Thursday, 18 July 2013

Google nose



 
Halt
“A huge clock was hanging against a foggy backdrop, and a small kid was getting restless at its rapid speed. The boy grew anxious with each passing second and eventually jumped onto the minute’s hand of the clock. Its lever and pulleys were so strong that the boy started to move along with it. The poor child was sweating in fright and angst but he could not succeed, eventually the clock rang with a very shrill sound, and the boy got up from his dream”.
It was a classic scene from a 1992 Classic movie ‘Abhayam’ .Although more than twenty years have passed; movie buffs still remember it with nostalgia.
Now, we live in an era of ‘too many’. There is excess of information everywhere but we can’t remember anything from anywhere, be it music, book, events, cinema, serial or event called life. We forget a movie; we forget the song we were singing along, we forget the name of next door neighbor or colleagues soon after they leave the place and so on and on. Where is the problem? Is there a dearth of real talent today? Or it’s a mass amnesia that is affecting all of us.
Few days ago while interacting with a eight year old kid I got to know that this guy has never observed that there are thorns in the roses (roses that he see sometime in the park and mostly in fathers laptop). And when his mother tried to explain what rose are all about the boy exclaimed ‘So, roses smell like our bathing soap? Boy, Boy! That’s not the end, his father said that last fortnight the boy had argument with his father when he said that cow gives us milk, to the boy it is the supermarket salesmen that gives us milk!
We laughed and lectured about where these new generations are heading for? (Denial and Projection the very basic human nature) and tended to forgot everything soon after.
After that when I observed my own relationship with nature, I have to admit that even I have not been close enough with the rose that blossoms on my balcony tub every season. I have been busy with my office work, tv shows, Smartphone, social networking, I pad, traffic jam, family and social responsibility en all in such a way that I never got any time to be intimate with the basic feeling of a human being.
Not only me, most of today’s so called modern men are having the same problem. We are so busy and preoccupied every time, As a result we read but forgot what it is about, we see movie but don’t remember anything, and we listen to music but could not understand the lyrics and melody.
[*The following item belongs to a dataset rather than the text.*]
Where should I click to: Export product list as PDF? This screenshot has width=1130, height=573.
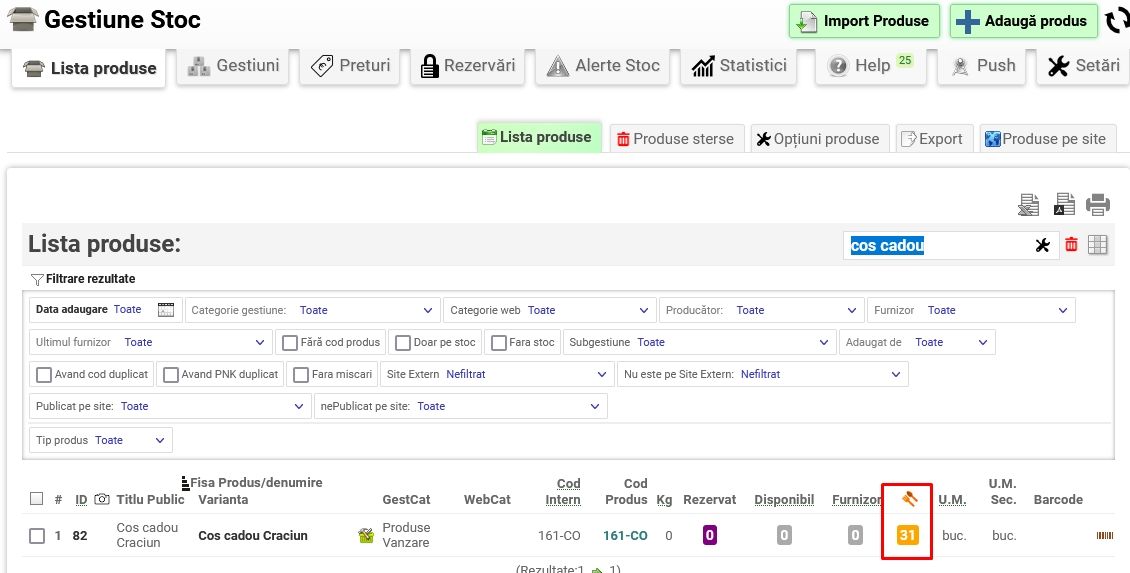pyautogui.click(x=1064, y=205)
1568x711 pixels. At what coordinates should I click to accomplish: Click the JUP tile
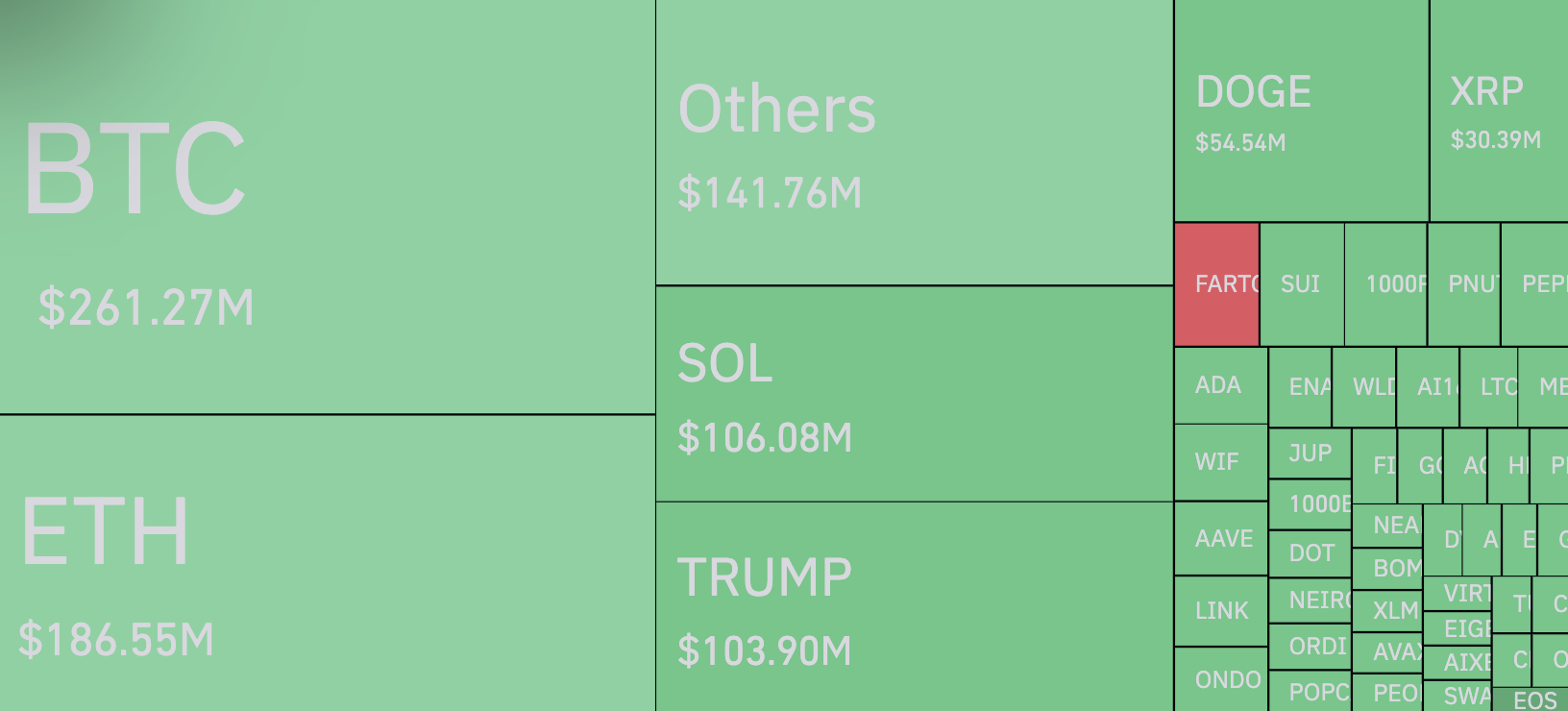click(1310, 454)

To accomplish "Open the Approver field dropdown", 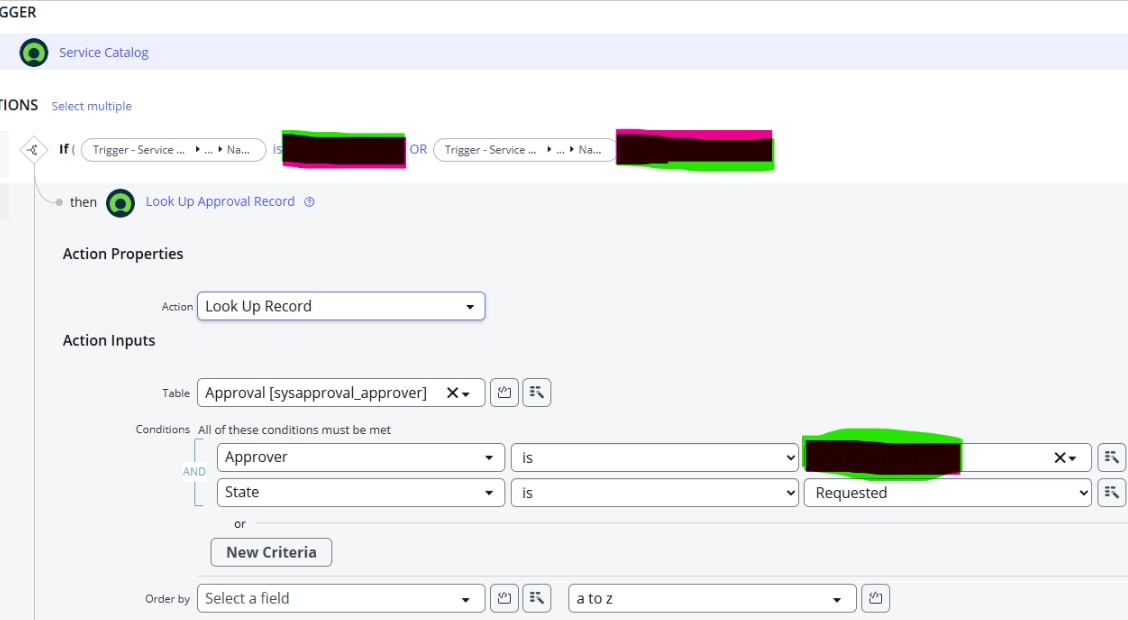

So in short we have transformed into a virtual generation without feelings.
In this year’s April fool day Google launched an application just to laugh at our helplessness of our virtual situation: Google nose: an application that promises online smell!
We may laugh out and ignore these examples of ‘Supermarket salesmen giving us milk’ or April fool Joke of ‘Google nose’ but we tend to forget this are slap on our so called modern grandeur.
Most of us are celebrating this sans feeling nectarous state as a mark of modern time and those who are complaining like me are as helpless like the child protagonist of movie I was referring to in the very beginning.
Traumatized with the pressure of every contemporary child’s life-home work, school stress, parental expectation the boy doesn’t want the night to finish .Hence nightmare haunts the poor chap each and every night.
The boy as worried as all of us with this speed of modern life trying to halt this clock of mechanical motion.